As the days tick down to a vote on Prop. 19, yet another coalition of drug reformers has stepped forward with a new angle. The reformers are mothers, and their rallying cry is "do it for the children."
On Tuesday, a contingent of California moms outlined the parental case for legalizing marijuana. During a press conference early in the day and a later conference call with reporters outside of California, the marijuana moms argued that it is in every child's best interest for California to legalize the very same drug that schools and parents have religiously dogged since before the creation of first lady Nancy Reagan's "Drug Abuse Resistance Education" program in the 1980s.
"It might be counterintuitive," said Hanna Dershowitz, an attorney and mother of two, ages seven and five.
"I have the conversation [with my kids] every day about how much sugar is appropriate," she said. "The right thing is to have a reasonable conversation in the context of controlled, regulated marijuana."A member of the Women's Marijuana Party, Dershowitz was one of several mothers who said during a conference call with reporters that the state's punitive reactions to drug possession are not only drastic, but also anti-parent and anti-family.

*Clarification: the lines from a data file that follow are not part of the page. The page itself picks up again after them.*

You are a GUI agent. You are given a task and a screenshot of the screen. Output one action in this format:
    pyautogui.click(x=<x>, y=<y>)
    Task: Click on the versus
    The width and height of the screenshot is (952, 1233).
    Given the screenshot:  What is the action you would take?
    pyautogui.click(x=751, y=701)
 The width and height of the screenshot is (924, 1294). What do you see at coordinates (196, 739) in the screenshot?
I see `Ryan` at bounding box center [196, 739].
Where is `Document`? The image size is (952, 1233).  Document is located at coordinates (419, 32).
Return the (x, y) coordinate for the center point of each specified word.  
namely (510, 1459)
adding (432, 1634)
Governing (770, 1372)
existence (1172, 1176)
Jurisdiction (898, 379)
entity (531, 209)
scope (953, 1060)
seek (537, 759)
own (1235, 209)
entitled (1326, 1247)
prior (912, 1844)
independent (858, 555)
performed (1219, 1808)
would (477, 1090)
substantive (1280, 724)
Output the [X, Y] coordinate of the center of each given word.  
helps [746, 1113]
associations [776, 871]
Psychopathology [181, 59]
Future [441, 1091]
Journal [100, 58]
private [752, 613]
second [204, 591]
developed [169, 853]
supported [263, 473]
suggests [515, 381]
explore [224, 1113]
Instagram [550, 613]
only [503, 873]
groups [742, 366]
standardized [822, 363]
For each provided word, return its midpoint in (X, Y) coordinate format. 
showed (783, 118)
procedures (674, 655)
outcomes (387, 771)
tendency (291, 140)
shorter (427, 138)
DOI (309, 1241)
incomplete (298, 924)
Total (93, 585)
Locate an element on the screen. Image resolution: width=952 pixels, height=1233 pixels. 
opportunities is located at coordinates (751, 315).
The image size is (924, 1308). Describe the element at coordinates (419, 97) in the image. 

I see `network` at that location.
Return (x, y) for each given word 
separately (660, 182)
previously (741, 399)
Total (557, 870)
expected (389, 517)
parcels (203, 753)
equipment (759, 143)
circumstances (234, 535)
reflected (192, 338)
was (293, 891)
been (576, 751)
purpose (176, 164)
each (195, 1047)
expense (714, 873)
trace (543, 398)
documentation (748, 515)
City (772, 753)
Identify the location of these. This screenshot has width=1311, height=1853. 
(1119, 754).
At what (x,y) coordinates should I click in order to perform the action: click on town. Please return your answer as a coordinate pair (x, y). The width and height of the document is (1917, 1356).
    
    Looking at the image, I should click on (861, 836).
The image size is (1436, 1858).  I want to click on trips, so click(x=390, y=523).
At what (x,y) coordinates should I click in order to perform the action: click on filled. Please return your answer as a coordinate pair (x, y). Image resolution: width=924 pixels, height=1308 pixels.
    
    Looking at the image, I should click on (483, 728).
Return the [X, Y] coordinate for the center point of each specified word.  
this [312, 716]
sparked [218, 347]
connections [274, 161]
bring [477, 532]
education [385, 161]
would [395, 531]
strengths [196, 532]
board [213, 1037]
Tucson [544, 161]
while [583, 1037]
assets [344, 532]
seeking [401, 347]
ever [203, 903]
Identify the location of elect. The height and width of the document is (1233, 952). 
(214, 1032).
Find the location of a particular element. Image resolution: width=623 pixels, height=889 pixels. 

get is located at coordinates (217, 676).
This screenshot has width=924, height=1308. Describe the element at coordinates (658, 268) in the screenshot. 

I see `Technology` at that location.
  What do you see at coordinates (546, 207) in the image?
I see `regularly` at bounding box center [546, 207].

"I am the mother of two sons, both are in their 30s, but once a mom, you're always advocating for your children and your children's children," said Gretchen Burns Bergman, a substance abuse counselor who helps families overcome addiction. In 1990, Bergman's oldest son was arrested for marijuana possession. That charge, she wrote on the Huffington Post, "led to a decade of cycling in and out of the prison system for non-violent, low-level drug possession charges."
It's first-hand experience with the horrors of incarceration that sold Bergman on the need to change California's drug laws. "Mothers are leading the charge, just as during the 30s," she said. "Not because we love drugs and alcohol, but because we love our children and we cannot stand the costs of our punitive policies. The money raised through taxation could be spent on prevention, harm reduction, [and] education."
Also, some of the Hollywood stars have come out for the legalization of marijuana with the latest being Melissa Etheridge and Danny Glover.